Wie die Debatte nun zeigt, sehen viele Fans das immer noch anders. An den Finanzmärkten hat die Rüstungsindustrie aber enorm an Bedeutung gewonnen, wie die Aktienkurse von Rheinmetall und Co. zeigen. Vor dem Ukrainekrieg kostete eine Aktie von Rheinmetall weniger als 100 Euro, mittlerweile ist es mehr als fünfmal so viel. Dabei schließen viele sogenannte nachhaltige ESG-Fonds Rüstungsunternehmen weiterhin grundsätzlich aus.
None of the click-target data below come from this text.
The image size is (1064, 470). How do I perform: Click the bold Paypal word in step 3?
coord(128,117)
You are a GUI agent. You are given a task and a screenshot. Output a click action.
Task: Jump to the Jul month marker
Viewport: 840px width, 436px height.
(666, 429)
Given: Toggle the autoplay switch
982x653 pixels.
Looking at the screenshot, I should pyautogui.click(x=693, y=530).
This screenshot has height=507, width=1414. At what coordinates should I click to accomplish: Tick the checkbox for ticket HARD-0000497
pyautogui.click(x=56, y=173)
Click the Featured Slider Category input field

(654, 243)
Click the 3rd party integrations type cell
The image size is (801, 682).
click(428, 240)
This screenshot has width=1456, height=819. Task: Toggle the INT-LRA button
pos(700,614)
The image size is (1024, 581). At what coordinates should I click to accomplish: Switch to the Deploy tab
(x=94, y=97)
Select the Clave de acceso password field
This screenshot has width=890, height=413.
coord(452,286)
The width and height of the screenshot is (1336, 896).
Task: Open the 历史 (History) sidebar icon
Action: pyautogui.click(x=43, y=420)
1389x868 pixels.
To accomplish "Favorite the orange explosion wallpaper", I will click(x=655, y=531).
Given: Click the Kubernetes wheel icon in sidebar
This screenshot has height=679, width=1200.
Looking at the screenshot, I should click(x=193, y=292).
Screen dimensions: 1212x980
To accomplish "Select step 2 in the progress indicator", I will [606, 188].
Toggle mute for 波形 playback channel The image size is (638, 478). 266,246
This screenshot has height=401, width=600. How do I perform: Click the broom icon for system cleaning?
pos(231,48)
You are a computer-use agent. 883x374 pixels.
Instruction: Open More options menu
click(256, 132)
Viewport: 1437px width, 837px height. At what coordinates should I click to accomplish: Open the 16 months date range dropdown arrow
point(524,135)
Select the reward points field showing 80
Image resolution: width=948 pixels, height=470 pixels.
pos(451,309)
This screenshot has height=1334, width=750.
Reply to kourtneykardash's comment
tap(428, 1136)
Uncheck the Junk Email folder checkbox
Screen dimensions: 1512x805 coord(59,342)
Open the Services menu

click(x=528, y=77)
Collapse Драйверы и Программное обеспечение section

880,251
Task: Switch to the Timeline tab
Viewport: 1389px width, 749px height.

Wirtschaftsethiker Heumann findet das nachvollziehbar. Auch wenn sich die politische Lage geändert hat und Sponsorings wie das von Rheinmetall beim BVB Rüstung mehr in die Mitte der Gesellschaft rücken, müssen Investoren nicht ihre Einstellung ändern. „Nur aufgrund eines aktuellen Trends, sollte man Rüstung nicht plötzlich für eine tolle Sache halten“, sagt er. „Man kann sich für die Diskussion öffnen und auch begründet zu einem anderen Ergebnis kommen. Aber erstmal ändert die politische und mediale Debatte gar nichts.“
Ob der Trubel die sportliche Leistung der Mannschaft belastet, wird sich am Samstag im Champions-League-Finale gegen Real Madrid zeigen, ebenso ob die Fans bei diesem Anlass ihren Widerstand bekunden werden. Die nächste Gelegenheit wäre sonst erst zu Beginn der neuen Bundesliga-Saison und bis dahin, das dürfte jedenfalls der BVB hoffen, könnten sich die Gemüter vielleicht wieder etwas abgekühlt haben.